Tronfi trionfiMeloni non governa, comanda, mentre l’opposizione attende e le spiana la strada

Italia debole, con economia fragile e disagio sociale, ma con una leader che vive un momento d’oro, in assenza di alternative. I suoi la immaginano a Palazzo Chigi fino al 2032, rendendo inutile la riforma del premierato

Le violenze di sabato a Roma e Bologna, messe in atto da gruppuscoli giovanili venati tra l’altro da una chiara spinta antisemita (l’attacco alla Sinagoga di Bologna, ingiustificabile in sé, che cosa c’entra con la morte del povero Ramy?), non impensieriscono minimamente il governo Meloni. Anzi, ne fanno il baluardo della legalità democratica. Forse creano addirittura consenso intorno al governo: il solito capolavoro dell’estremismo violento di estrema sinistra.

Questi fatti peraltro si innestano in una fase in cui la destra appare imbattibile. Infatti, in questi primi giorni dell’anno, i sostenitori di Giorgia Meloni appaiono carichi di entusiasmo. Lo si vede nei talk show, nelle dichiarazioni dei seguaci, nel tifo frenetico riversato sul social di Elon Musk, negli articoli dei maîtres à penser della presidente del Consiglio. Gli ultimi sondaggi sono positivi per Fratelli d’Italia, probabilmente risentendo della felice operazione che ha portato alla liberazione di Cecilia Sala, la cui eco però comincia già a sfumare: un ottimo successo della premier basato su quello che tutti sapevano, cioè lo scambio Sala-Abedini, quello che si è sempre fatto in questi casi.

In generale la sensazione degli italiani, sempre pronti a fiutare l’aria che tira, è che lei non solo governi ma comandi. Poco conta che la situazione reale del Paese sia molto debole sotto il profilo economico, sociale, culturale. Prima di prendere un treno bisogna farsi il segno della croce, metafora di un paese letteralmente fermo, che contraddice il racconto meloniano dell’Italia che corre: ma questo non lede minimamente la sua immagine. Molte persone pensano che senza di lei le cose andrebbero anche peggio e che almeno c’è una cosa che non si vedeva da anni, la stabilità. E, inutile dirlo, pesa il fatto che Giorgia Meloni non ha alternative.

Tutto questo autorizza uno dei massimi laudatores della premier, Mario Sechi, a fissare l’obiettivo Meloni 2032, cioè un disegno che passa per la sua vittoria alle politiche del 2027 (altro che «non so se mi ricandido») e porta dritto dritto a un secondo governo di legislatura fino al 2032, appunto. In effetti, se le cose stanno così, che bisogno c’è del premierato e di un referendum confermativo che è sempre un rischio – chiedere a Matteo Renzi – quando tutto sembra deporre a favore di un dominio personale che gli avversari non sanno attaccare e gli alleati non sanno scalfire?
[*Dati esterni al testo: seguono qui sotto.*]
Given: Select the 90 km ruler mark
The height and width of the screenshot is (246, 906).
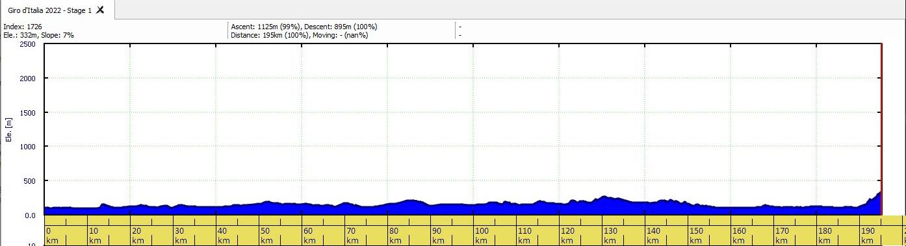Looking at the screenshot, I should pos(438,236).
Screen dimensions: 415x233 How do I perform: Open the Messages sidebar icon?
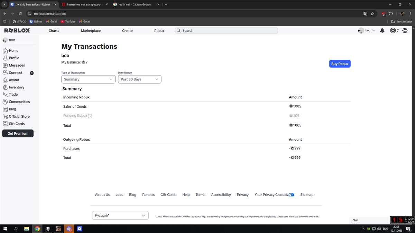(5, 65)
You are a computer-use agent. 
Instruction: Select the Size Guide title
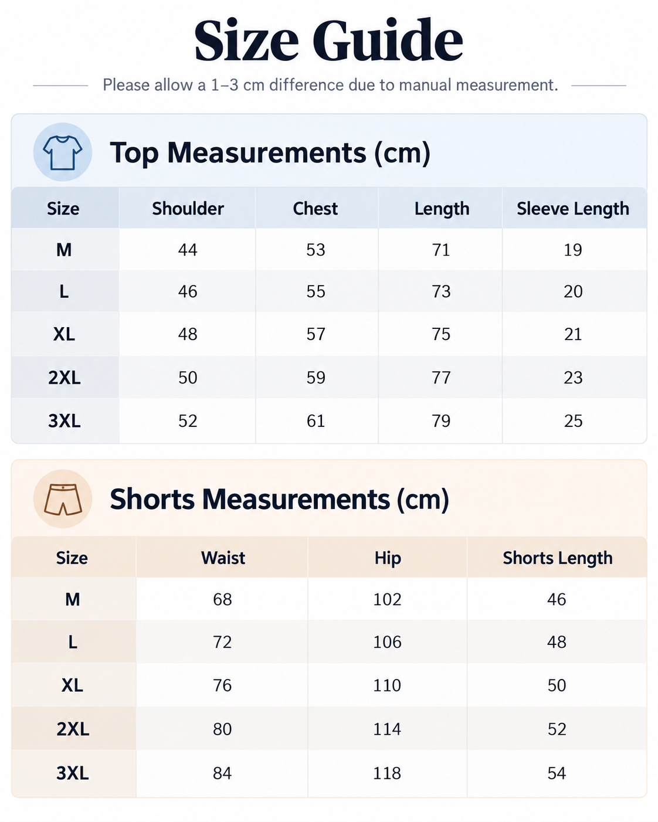click(329, 40)
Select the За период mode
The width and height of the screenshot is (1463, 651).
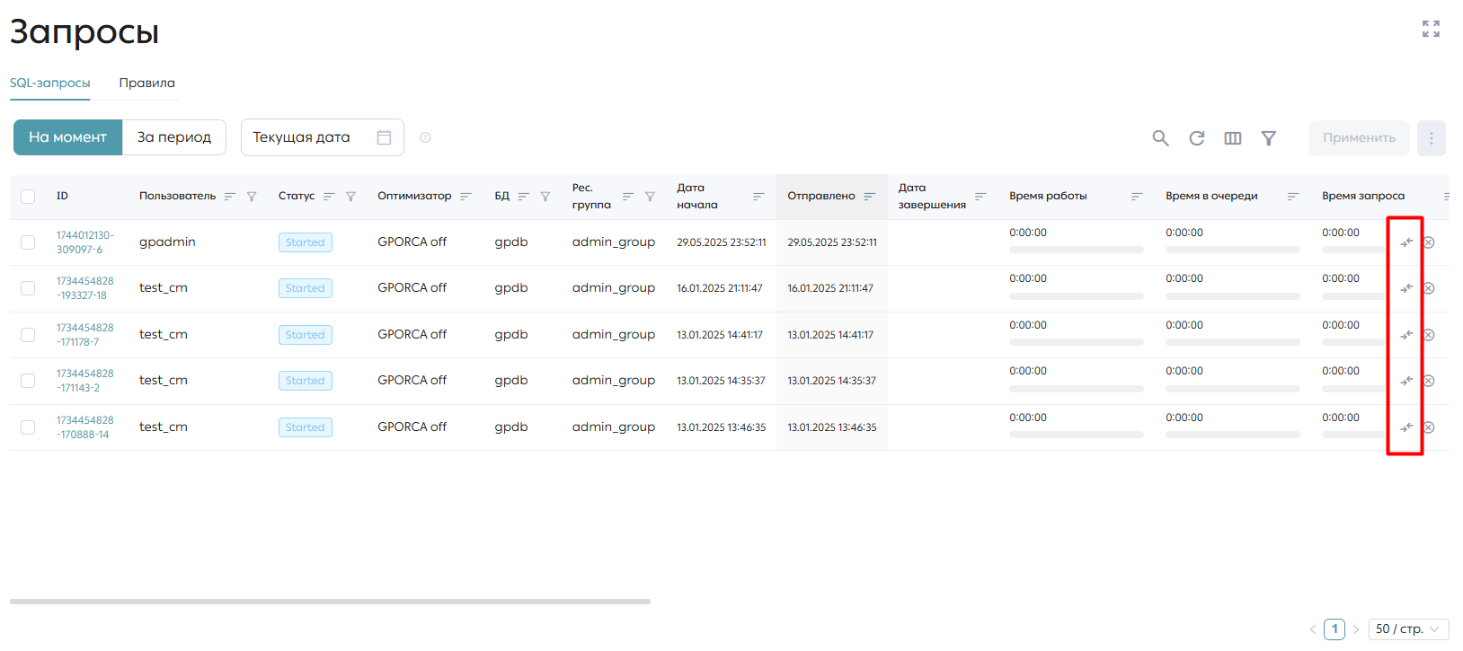[x=174, y=137]
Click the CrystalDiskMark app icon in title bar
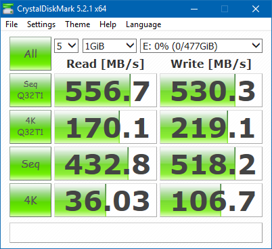The width and height of the screenshot is (272, 249). 8,9
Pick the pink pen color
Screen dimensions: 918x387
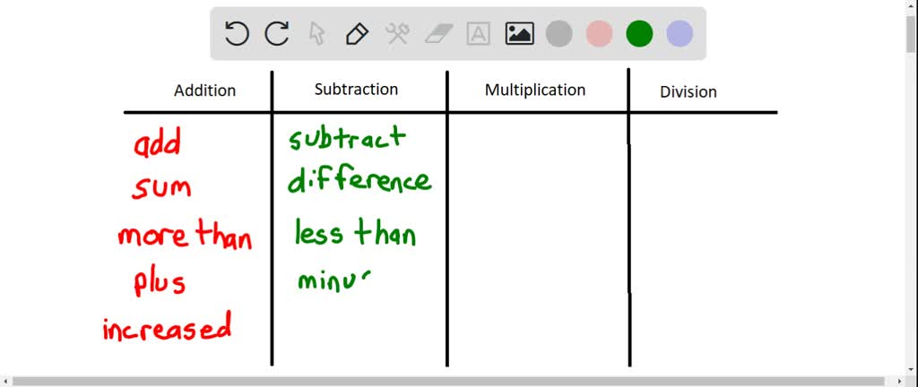click(599, 34)
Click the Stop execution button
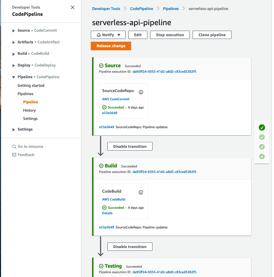This screenshot has width=274, height=277. tap(170, 35)
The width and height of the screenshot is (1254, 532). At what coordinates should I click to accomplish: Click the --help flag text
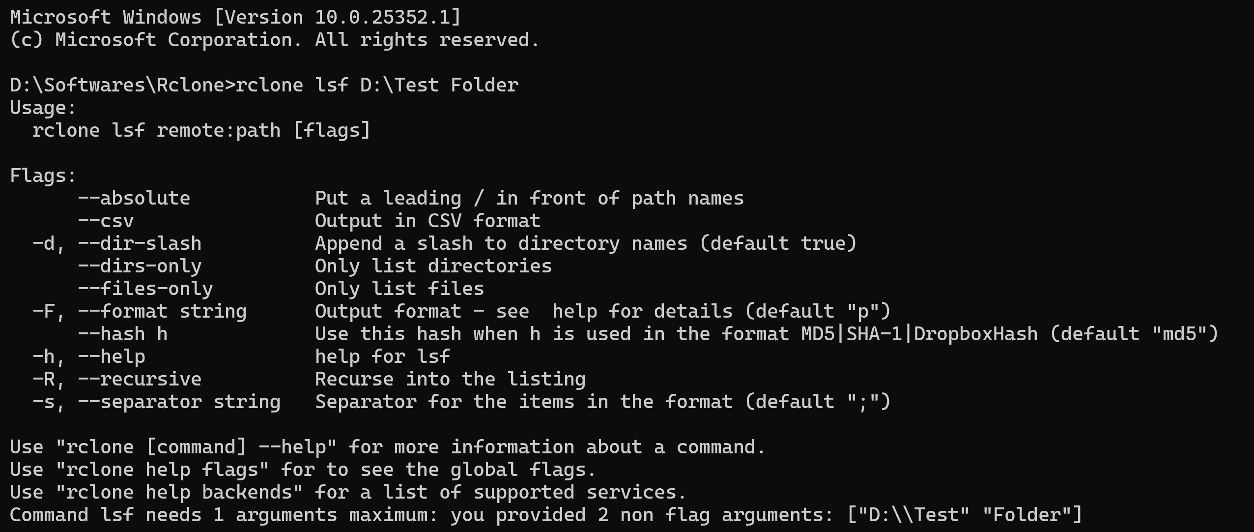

Per tutto questo si è parlato di “premierato di fatto”: e la cosa è talmente verosimile che è parso che la premier al “premierato vero”, cioè per legge, quasi non ci tenga più. E che, sempre tenendo a mente la catastrofe renziana del 2016, in un passaggio poco notato della conferenza stampa ha detto che lei non intende impegnarsi personalmente negli altri referendum, con ciò disinnescando una potenziale mina, la famosa “spallata referendaria”.

Le opposizioni pensano però che prima o poi la forza della realtà, cioè la debolezza economica del Paese e l’insofferenza dei settori più deboli, manderà in pezzi tutti questi propositi di Giorgia e dei suoi aedi. Bisogna stare attenti, però, e non farsi prendere dal vizio dell’attendismo, un classico della sinistra che rimanda al funesto “tanto peggio tanto meglio”, un atteggiamento peggiorista che non ha mai portato nulla di buono per l’Italia e che di fatto dà l’idea di un’opposizione non competitiva.

Per il momento, in attesa che il centrosinistra si svegli, Meloni va, e senza bisogno di forzature costituzionali.